Consegne dell'esercizio
A: Elenca, senza ripetizioni, i numeri di seggi o di deputati citati nel testo sulle elezioni in Montenegro.
B: Prosegui il testo sulle elezioni in Montenegro dopo la sua ultima frase.

Testo
Il 30 agosto 2020 si sono svolte le elezioni parlamentari in Montenegro, in cui risultati inaspettati stanno portando alla richiesta di un effettivo cambiamento politico nella classe dirigente del Paese, data anche la straordinaria affluenza alle urne (76,5%). Lo storico partito del presidente Milo Djukanovic non ha più la maggioranza: l’alleanza dei tre principali partiti di opposizione ha infatti guadagnato 41 degli 81 seggi disponibili in Parlamento, contro i “soli” 40 del Partito Democratico dei Socialisti (DPS) e di altri partiti minori.
Il Montenegro è una Repubblica parlamentare, con un’assemblea unicamerale formata da 81 membri eletti ogni quattro anni; per formare un governo, è sufficiente una maggioranza di 41 deputati. I partiti in lizza possono coalizzarsi tra loro e presentarsi con una o più coalizioni, così da poter raggiungere un maggior numero di voti. Il presidente invece, ha il ruolo di rappresentare il Paese all’estero e di nominare il Primo ministro su proposta dell’Assemblea. In questo caso, Djukanovic rimarrà in carica fino alle prossime elezioni presidenziali del 2023, con il rischio di porsi in aperta contrapposizione alla nuova linea politica del Parlamento e di creare così uno scontro tra i due organi.
Perchè un partito con una solida tradizione di governo e supportato dal presidente in carica non ha raggiunto la maggioranza elettorale? Quali programmi politici saranno promossi dai partiti vincitori?
La campagna elettorale e gli scontri lungo la costa
Tra i motivi principali per cui il Partito Democratico dei Socialisti non ha raggiunto la soglia minima di seggi, la questione religiosa ha giocato un ruolo fondamentale.
Infatti, è indubbio che la contestata legge sulla libertà religiosa voluta dal governo di Djukanovic e le manifestazioni di piazza avvenute nel corso di quest’anno abbiano spostato l’elettorato verso i partiti e le posizioni filo-serbe.

Materiale fornito
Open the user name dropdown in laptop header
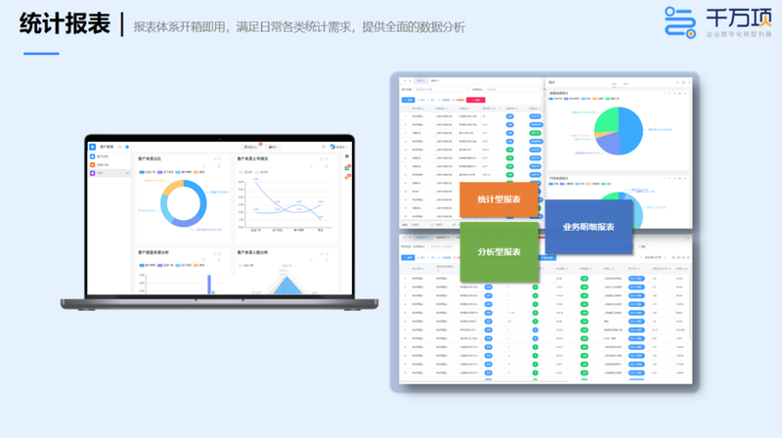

Risposte per consegna
A: 81, 41, 40

B:
Tuttavia, le violenze della polizia sulla popolazione civile avvenute a Budva e Kotor hanno contribuito in misura maggiore alla disfatta del DPS, soprattutto nella regione costiera. I fatti risalgono a giugno 2020 quando si sono svolte le elezioni comunali. La vittoria di Marko Carević portò il candidato e i sostenitori del DPS a compiere un vero e proprio golpe locale, facendo momentaneamente destituire e arrestare dalla polizia il neoeletto sindaco. Le proteste di piazza, le tensioni crescenti e la prepotenza dei rappresentanti del DPS hanno probabilmente determinato la carenza di voti per il partito di Djukanovic alle elezioni nazionali e alle amministrative dei comuni costieri.
Oltretutto, l’Ufficio per le Istituzioni democratiche e per i Diritti Umani (ODIHR), nelle sue conclusioni in merito alla Missione di osservazione elettorale limitata (LEOM), ha constatato che le elezioni si sono svolte in un’atmosfera polarizzata per quanto riguarda le questioni della Chiesa e dell’identità nazionale. Secondo l’opinione dell’europarlamentare e capo missione Tamas Meszerics: “I partecipanti sono stati in grado di trasmettere i loro messaggi, ma il partito al potere ha ottenuto un ingiusto vantaggio attraverso l’uso improprio delle risorse statali e la copertura mediatica dominante”.
I partiti in lista
I 27 deputati eletti per la maggior parte dal Fronte Democratico, tradizionale partito di opposizione guidato da Zdravko Krivokapic e pilastro della coalizione “Per il Futuro del Montenegro, hanno avuto non solo il pieno ed esplicito sostegno della Chiesa serbo-ortodossa, ma anche dei giornalisti e dei media in Serbia. Infatti, “Per il Futuro del Montenegro” è una coalizione composta da partiti etno-nazionalisti, clericali, conservatori e populisti con un’ampia base elettorale filo-serba, filo-russa e anti-NATO. Si ricordi che nel 2006 la maggior parte dei leader del Fronte Democratico aveva osteggiato il referendum per l’indipendenza dalla Serbia. Tra le fila della macro coalizione sono stati eletti deputati politicamente anche molto distanti tra loro: troviamo per esempio esponenti della “Nuova Democrazia Serba”, del “Movimento per i Cambiamenti”, del “Montenegro Unito” e del “Partito Popolare Socialista del Montenegro”.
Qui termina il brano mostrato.